Non-Schlesinger Isomonodromic Deformations of Fuchsian Systems and Middle Convolution

TL;DR

This paper constructs a new example of non-Schlesinger isomonodromic deformations for resonant Fuchsian systems using middle convolution, and analyzes how these deformations are affected by this operation.

Contribution

It introduces a novel example of non-Schlesinger deformations for resonant Fuchsian systems and investigates the impact of middle convolution on these deformations.

Findings

Constructed a new non-Schlesinger deformation example for order 5 systems.

Showed that middle convolution does not preserve non-Schlesinger deformations in general.

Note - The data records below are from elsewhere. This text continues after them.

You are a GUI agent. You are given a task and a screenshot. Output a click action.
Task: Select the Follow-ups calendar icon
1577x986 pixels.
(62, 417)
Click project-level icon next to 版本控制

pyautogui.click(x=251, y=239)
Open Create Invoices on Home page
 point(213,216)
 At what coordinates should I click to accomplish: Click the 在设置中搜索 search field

Highlighted differences between resonant and non-resonant Fuchsian systems regarding deformation preservation.

Abstract

The paper is devoted to non-Schlesinger isomonodromic deformations for resonant Fuchsian systems. There are very few explicit examples of such deformations in the literature. In this paper we construct a new example of the non-Schlesinger isomonodromic deformation for a resonant Fuchsian system of order 5 by using middle convolution for a resonant Fuchsian system of order 2. Moreover, it is known that middle convolution is an operation that preserves Schlesinger's deformation equations for non-resonant Fuchsian systems. In this paper we show that Bolibruch's non-Schlesinger deformations of resonant Fuchsian systems are, in general, not preserved by middle convolution.